---- Records to process
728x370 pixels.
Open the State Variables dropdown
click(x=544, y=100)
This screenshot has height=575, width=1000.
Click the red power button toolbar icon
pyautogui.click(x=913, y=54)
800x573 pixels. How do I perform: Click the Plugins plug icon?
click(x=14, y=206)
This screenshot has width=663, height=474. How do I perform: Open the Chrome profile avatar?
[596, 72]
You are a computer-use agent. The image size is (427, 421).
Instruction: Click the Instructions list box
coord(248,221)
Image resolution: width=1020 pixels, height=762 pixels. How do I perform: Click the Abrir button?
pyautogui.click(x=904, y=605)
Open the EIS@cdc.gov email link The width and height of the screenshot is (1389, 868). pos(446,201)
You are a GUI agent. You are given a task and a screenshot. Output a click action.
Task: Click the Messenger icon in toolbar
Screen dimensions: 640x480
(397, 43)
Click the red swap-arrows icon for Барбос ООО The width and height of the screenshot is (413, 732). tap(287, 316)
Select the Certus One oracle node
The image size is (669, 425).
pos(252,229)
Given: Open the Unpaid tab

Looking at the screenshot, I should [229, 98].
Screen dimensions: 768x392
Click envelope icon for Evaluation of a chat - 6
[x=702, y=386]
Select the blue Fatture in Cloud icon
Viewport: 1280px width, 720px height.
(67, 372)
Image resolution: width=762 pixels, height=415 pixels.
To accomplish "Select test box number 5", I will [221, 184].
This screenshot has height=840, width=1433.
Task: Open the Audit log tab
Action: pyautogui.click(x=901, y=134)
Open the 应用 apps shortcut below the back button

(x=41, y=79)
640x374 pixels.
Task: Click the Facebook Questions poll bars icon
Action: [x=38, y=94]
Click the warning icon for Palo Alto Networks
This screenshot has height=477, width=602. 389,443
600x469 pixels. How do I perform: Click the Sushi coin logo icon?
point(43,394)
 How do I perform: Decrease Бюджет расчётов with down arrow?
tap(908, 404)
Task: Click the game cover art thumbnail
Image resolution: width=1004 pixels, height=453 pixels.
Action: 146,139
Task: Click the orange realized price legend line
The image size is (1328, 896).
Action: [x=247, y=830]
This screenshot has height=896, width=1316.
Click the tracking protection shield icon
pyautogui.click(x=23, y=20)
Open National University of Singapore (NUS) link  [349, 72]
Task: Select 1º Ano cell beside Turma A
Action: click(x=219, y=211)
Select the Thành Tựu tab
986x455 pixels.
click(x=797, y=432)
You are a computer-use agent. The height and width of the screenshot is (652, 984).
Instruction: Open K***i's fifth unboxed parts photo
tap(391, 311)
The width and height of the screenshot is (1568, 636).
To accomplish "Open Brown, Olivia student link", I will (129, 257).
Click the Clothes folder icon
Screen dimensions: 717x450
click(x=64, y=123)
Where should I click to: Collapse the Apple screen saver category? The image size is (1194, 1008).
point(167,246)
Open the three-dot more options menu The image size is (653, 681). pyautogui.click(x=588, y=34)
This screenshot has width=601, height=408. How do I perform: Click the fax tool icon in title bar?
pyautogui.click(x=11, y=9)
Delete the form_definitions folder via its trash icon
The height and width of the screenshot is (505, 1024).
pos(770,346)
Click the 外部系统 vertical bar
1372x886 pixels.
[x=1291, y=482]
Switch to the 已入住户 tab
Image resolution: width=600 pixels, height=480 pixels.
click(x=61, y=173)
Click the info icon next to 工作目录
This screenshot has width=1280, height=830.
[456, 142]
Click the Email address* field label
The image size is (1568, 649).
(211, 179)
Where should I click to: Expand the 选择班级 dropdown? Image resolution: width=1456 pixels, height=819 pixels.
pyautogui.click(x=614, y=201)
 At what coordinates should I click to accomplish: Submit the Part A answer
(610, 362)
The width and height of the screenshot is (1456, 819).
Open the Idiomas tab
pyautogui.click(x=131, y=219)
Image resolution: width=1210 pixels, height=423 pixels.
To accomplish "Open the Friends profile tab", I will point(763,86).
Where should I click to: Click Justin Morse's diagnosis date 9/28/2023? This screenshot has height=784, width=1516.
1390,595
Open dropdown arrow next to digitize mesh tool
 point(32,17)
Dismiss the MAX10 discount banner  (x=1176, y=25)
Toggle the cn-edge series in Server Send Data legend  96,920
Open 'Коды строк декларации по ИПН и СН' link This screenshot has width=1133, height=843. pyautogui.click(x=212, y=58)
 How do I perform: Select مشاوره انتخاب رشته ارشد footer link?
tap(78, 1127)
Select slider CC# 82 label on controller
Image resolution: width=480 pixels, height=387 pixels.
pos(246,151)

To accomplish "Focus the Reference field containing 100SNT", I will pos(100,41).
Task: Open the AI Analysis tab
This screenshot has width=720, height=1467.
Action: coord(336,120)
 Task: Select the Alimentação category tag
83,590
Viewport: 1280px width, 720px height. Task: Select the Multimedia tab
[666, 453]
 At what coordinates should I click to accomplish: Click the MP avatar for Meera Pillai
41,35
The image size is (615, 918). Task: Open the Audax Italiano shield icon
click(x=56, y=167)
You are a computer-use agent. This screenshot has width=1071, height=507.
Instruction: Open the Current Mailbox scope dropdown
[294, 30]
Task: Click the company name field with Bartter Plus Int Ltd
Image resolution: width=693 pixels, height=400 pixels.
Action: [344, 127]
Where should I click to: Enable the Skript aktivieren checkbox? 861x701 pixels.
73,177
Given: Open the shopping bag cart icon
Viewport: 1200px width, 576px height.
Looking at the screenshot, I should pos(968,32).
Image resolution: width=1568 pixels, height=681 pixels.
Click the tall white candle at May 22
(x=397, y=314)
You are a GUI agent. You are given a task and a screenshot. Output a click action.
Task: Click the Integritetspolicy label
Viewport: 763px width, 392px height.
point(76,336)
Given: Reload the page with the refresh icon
--------
▸ **What the task requires**: Write out the full listing without altering anything.

▸ **Response box**:
728x370 pixels.
Open the State Variables dropdown
click(x=544, y=100)
This screenshot has height=575, width=1000.
Click the red power button toolbar icon
pyautogui.click(x=913, y=54)
800x573 pixels. How do I perform: Click the Plugins plug icon?
click(x=14, y=206)
This screenshot has width=663, height=474. How do I perform: Open the Chrome profile avatar?
[596, 72]
You are a computer-use agent. The image size is (427, 421).
Instruction: Click the Instructions list box
coord(248,221)
Image resolution: width=1020 pixels, height=762 pixels. How do I perform: Click the Abrir button?
pyautogui.click(x=904, y=605)
Open the EIS@cdc.gov email link The width and height of the screenshot is (1389, 868). pos(446,201)
You are a GUI agent. You are given a task and a screenshot. Output a click action.
Task: Click the Messenger icon in toolbar
Screen dimensions: 640x480
(397, 43)
Click the red swap-arrows icon for Барбос ООО The width and height of the screenshot is (413, 732). tap(287, 316)
Select the Certus One oracle node
The image size is (669, 425).
pos(252,229)
Given: Open the Unpaid tab

Looking at the screenshot, I should [229, 98].
Screen dimensions: 768x392
Click envelope icon for Evaluation of a chat - 6
[x=702, y=386]
Select the blue Fatture in Cloud icon
Viewport: 1280px width, 720px height.
(67, 372)
Image resolution: width=762 pixels, height=415 pixels.
To accomplish "Select test box number 5", I will [221, 184].
This screenshot has height=840, width=1433.
Task: Open the Audit log tab
Action: pyautogui.click(x=901, y=134)
Open the 应用 apps shortcut below the back button

(x=41, y=79)
640x374 pixels.
Task: Click the Facebook Questions poll bars icon
Action: [x=38, y=94]
Click the warning icon for Palo Alto Networks
This screenshot has height=477, width=602. 389,443
600x469 pixels. How do I perform: Click the Sushi coin logo icon?
point(43,394)
 How do I perform: Decrease Бюджет расчётов with down arrow?
tap(908, 404)
Task: Click the game cover art thumbnail
Image resolution: width=1004 pixels, height=453 pixels.
Action: 146,139
Task: Click the orange realized price legend line
The image size is (1328, 896).
Action: [x=247, y=830]
This screenshot has height=896, width=1316.
Click the tracking protection shield icon
pyautogui.click(x=23, y=20)
Open National University of Singapore (NUS) link  [349, 72]
Task: Select 1º Ano cell beside Turma A
Action: click(x=219, y=211)
Select the Thành Tựu tab
986x455 pixels.
click(x=797, y=432)
You are a computer-use agent. The height and width of the screenshot is (652, 984).
Instruction: Open K***i's fifth unboxed parts photo
tap(391, 311)
The width and height of the screenshot is (1568, 636).
To accomplish "Open Brown, Olivia student link", I will (129, 257).
Click the Clothes folder icon
Screen dimensions: 717x450
click(x=64, y=123)
Where should I click to: Collapse the Apple screen saver category? The image size is (1194, 1008).
point(167,246)
Open the three-dot more options menu The image size is (653, 681). pyautogui.click(x=588, y=34)
This screenshot has width=601, height=408. How do I perform: Click the fax tool icon in title bar?
pyautogui.click(x=11, y=9)
Delete the form_definitions folder via its trash icon
The height and width of the screenshot is (505, 1024).
pos(770,346)
Click the 外部系统 vertical bar
1372x886 pixels.
[x=1291, y=482]
Switch to the 已入住户 tab
Image resolution: width=600 pixels, height=480 pixels.
click(x=61, y=173)
Click the info icon next to 工作目录
This screenshot has width=1280, height=830.
[456, 142]
Click the Email address* field label
The image size is (1568, 649).
(211, 179)
Where should I click to: Expand the 选择班级 dropdown? Image resolution: width=1456 pixels, height=819 pixels.
pyautogui.click(x=614, y=201)
 At what coordinates should I click to accomplish: Submit the Part A answer
(610, 362)
The width and height of the screenshot is (1456, 819).
Open the Idiomas tab
pyautogui.click(x=131, y=219)
Image resolution: width=1210 pixels, height=423 pixels.
To accomplish "Open the Friends profile tab", I will point(763,86).
Where should I click to: Click Justin Morse's diagnosis date 9/28/2023? This screenshot has height=784, width=1516.
1390,595
Open dropdown arrow next to digitize mesh tool
 point(32,17)
Dismiss the MAX10 discount banner  (x=1176, y=25)
Toggle the cn-edge series in Server Send Data legend  96,920
Open 'Коды строк декларации по ИПН и СН' link This screenshot has width=1133, height=843. pyautogui.click(x=212, y=58)
 How do I perform: Select مشاوره انتخاب رشته ارشد footer link?
tap(78, 1127)
Select slider CC# 82 label on controller
Image resolution: width=480 pixels, height=387 pixels.
pos(246,151)

To accomplish "Focus the Reference field containing 100SNT", I will pos(100,41).
Task: Open the AI Analysis tab
This screenshot has width=720, height=1467.
Action: coord(336,120)
 Task: Select the Alimentação category tag
83,590
Viewport: 1280px width, 720px height. Task: Select the Multimedia tab
[666, 453]
 At what coordinates should I click to accomplish: Click the MP avatar for Meera Pillai
41,35
The image size is (615, 918). Task: Open the Audax Italiano shield icon
click(x=56, y=167)
You are a computer-use agent. This screenshot has width=1071, height=507.
Instruction: Open the Current Mailbox scope dropdown
[294, 30]
Task: Click the company name field with Bartter Plus Int Ltd
Image resolution: width=693 pixels, height=400 pixels.
Action: [344, 127]
Where should I click to: Enable the Skript aktivieren checkbox? 861x701 pixels.
73,177
Given: Open the shopping bag cart icon
Viewport: 1200px width, 576px height.
Looking at the screenshot, I should pos(968,32).
Image resolution: width=1568 pixels, height=681 pixels.
Click the tall white candle at May 22
(x=397, y=314)
You are a GUI agent. You are given a task and a screenshot. Output a click action.
Task: Click the Integritetspolicy label
Viewport: 763px width, 392px height.
point(76,336)
Given: Reload the page with the refresh icon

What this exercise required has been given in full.